Artists Cassi Namoda, Antonia Showering, and Khari Turner explore their contributions to Whitechapel Gallery's Art Icon online charity auction.

Antonia Showering, Who do you follow?, 2021. Oil on linen. 51 x 41 x 2 cm (20.08 x 16.14 x 0.8 in). Signed and dated on the reverse. Donation courtesy of the artist. Photography courtesy of the artist.

 

Since 2014, Whitechapel Gallery’s Art Icon gala and auction has raised funds for educational and community programming—and over the years, the funds have supported tens of thousands of children, students, and families. For its latest iteration, Whitechapel Gallery has teamed up with Phillips to auction eleven contemporary artworks by leading artists such as Jadé Fadojutimi, Ilse D'Hollander, Donna Huanca, Rachel Jones, Wonder Buhle Mbambo, Cassi Namoda, Ernesto Neto, Yinka Shonibare CBE, Antonia Showering, Khari Turner, and Flora Yukhnovich.

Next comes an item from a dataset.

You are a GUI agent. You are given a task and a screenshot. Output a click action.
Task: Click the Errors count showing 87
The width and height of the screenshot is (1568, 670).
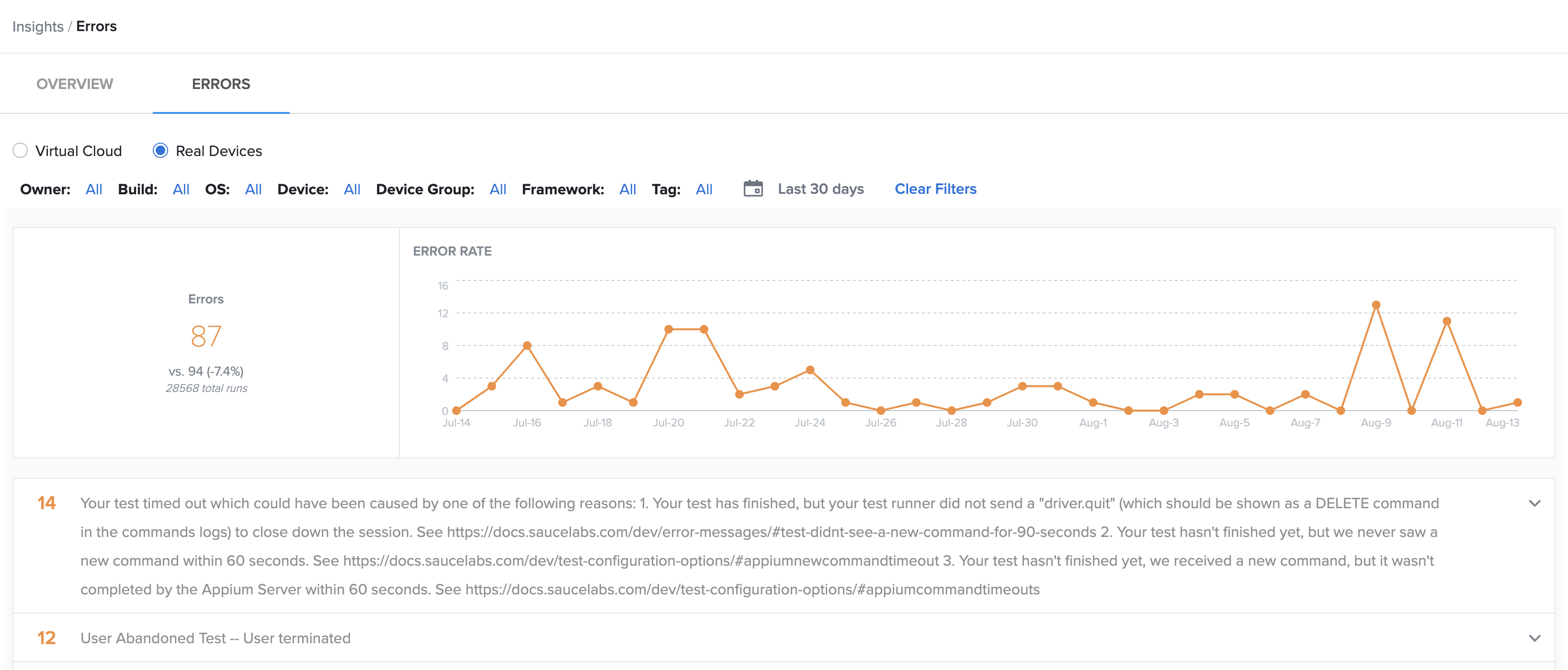[x=206, y=335]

To coincide with the online auction, we spoke with some of the artists—Cassi Namoda, Antonia Showering, Khari Turner—to learn more about the works they are contributing. Read on to learn more about the artworks, their makers, and the ideas, themes, and visions that inspired them, from Alexander McQueen to invisibility, from quarantine to non-platonic love.

 


Cassi Namoda

Cassi Namoda, Princess Elizabeth Bagaya of Toro, 2021. Oil on cotton poly. 100.3 x 81.3 cm (40 x 32 x 2 in). Signed. Donation courtesy of the Artist and Goodman Gallery. Photography by Jenny Gorman.

How did you become involved with Whitechapel Gallery Art Icon?

The prestigious award will be given to artist Yinka Shonibare, who is an artist I have greatly admired for many, many years. I have deep respect for him. My representative gallery, Goodman Gallery, shared the wonderful news and kindly asked if I would like to get involved and mentioned the brilliant incentive behind it.

 

Could you tell us about your work, Princess Elizabeth Bagaya of Toro?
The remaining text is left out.